Somewhere in Anthony lies buried the realization that he’s not falling apart as much as he’s already fallen apart, and his sharp wit, searing temper and put-on charms merely compensate for his existential fright. It’s in Hopkins’ eyes. There’s primal self-recognition lingering in his gaze, a signal that Anthony knows Anne is right even as he defies her every well-meaning wish. Within the physical, commanding framework of Hopkins’ performance, that little tell feels like his most significant flourish, a window into what makes Anthony so easily agitated and insistent on his own agency. No one can imagine the dreadful moment when it’s become all too clear that they’re not capable of looking after themselves, that they need help when they’re too damn proud to take it, much less ask for it themselves. Anthony’s war with his pleading daughter and bullying son-in-law (or sons-in-law) is just a battle with his infirmity, which he wages primarily with denial. It’s an astounding, charred turn by Hopkins—a reminder, if anyone needs one, that he’s one of the greats of his generation.

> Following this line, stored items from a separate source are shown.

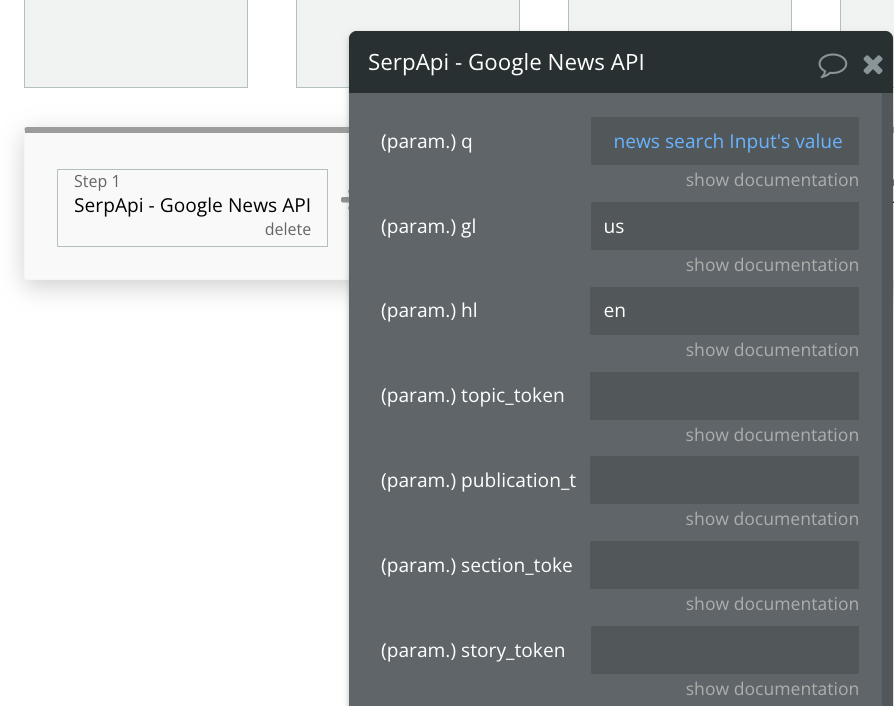Open the comment bubble icon
The image size is (894, 706).
coord(832,65)
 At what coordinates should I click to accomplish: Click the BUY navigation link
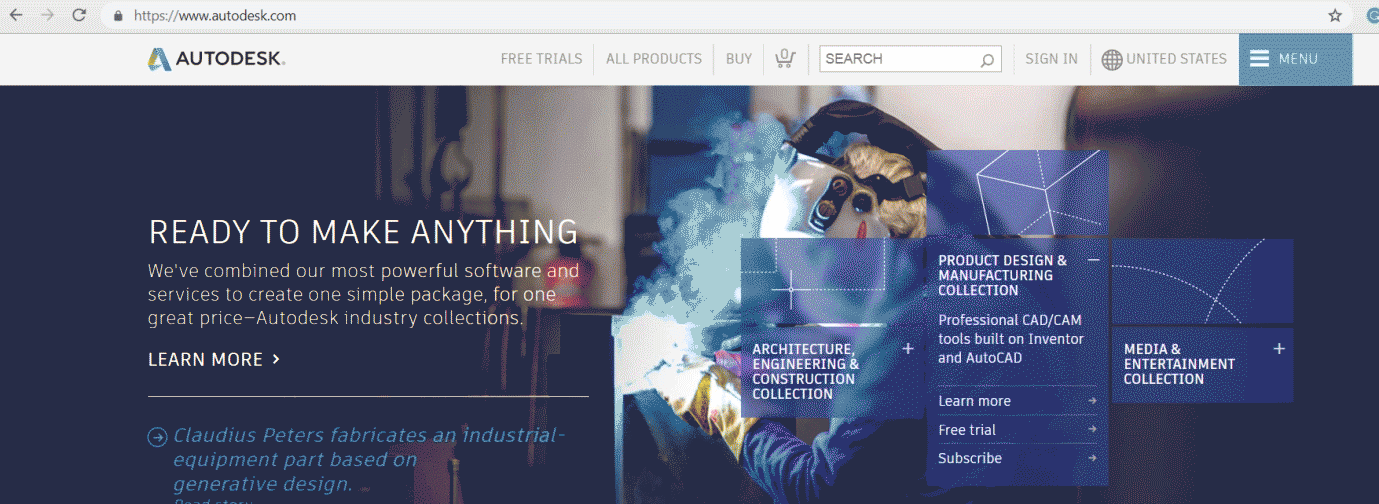click(x=739, y=59)
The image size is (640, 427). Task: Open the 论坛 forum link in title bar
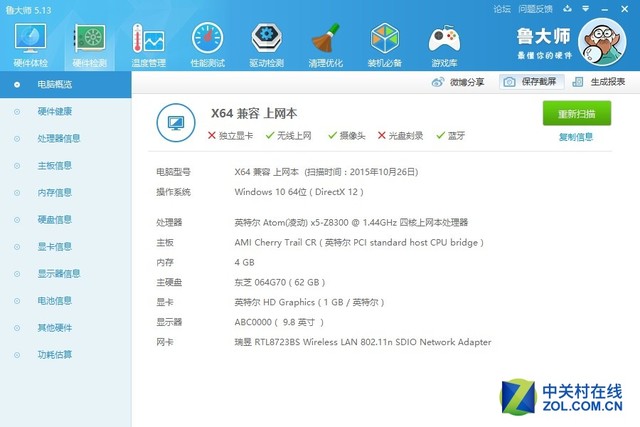502,8
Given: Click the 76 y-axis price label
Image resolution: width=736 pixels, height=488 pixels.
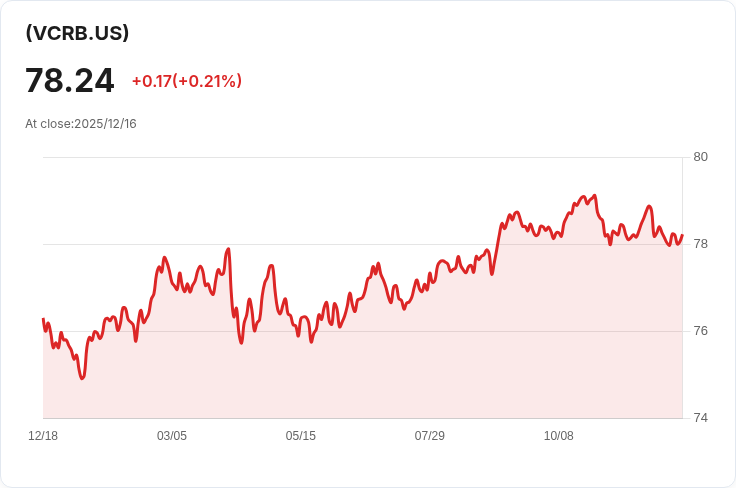Looking at the screenshot, I should pyautogui.click(x=700, y=331).
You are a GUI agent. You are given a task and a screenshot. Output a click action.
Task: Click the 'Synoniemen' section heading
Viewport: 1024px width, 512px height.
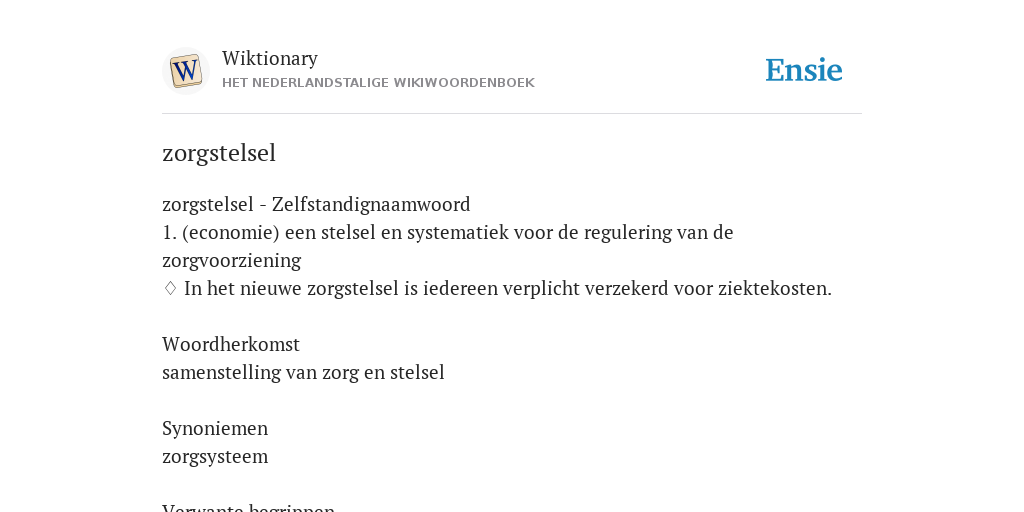pyautogui.click(x=215, y=428)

Zeller’s supporting cast, for what it’s worth, does wonderfully too, but even Colman—one of our preeminent actresses—functions as a foil for Hopkins to act against first and a singular character second. Similar to how the characters are there to serve Anthony, Colman, Gatiss, Sewell and Poots are there to serve Hopkins. The stage belongs to him. What he does with it is something special, an unmissable performance from an actor with a filmography loaded with them.

Director: Florian Zeller
Writer: Florian Zeller, Christopher Hampton
Starring: Anthony Hopkins, Olivia Colman, Rufus Sewell, Mark Gatiss, Imogen Poots
Release Date: February 26 (NY/LA); March 26 (PVOD)


Bostonian culture journalist Andy Crump covers the movies, beer, music, and being a dad for way too many outlets, perhaps even yours. He has contributed to Paste since 2013. You can follow him on Twitter and find his collected work at his personal blog. He’s composed of roughly 65% craft beer.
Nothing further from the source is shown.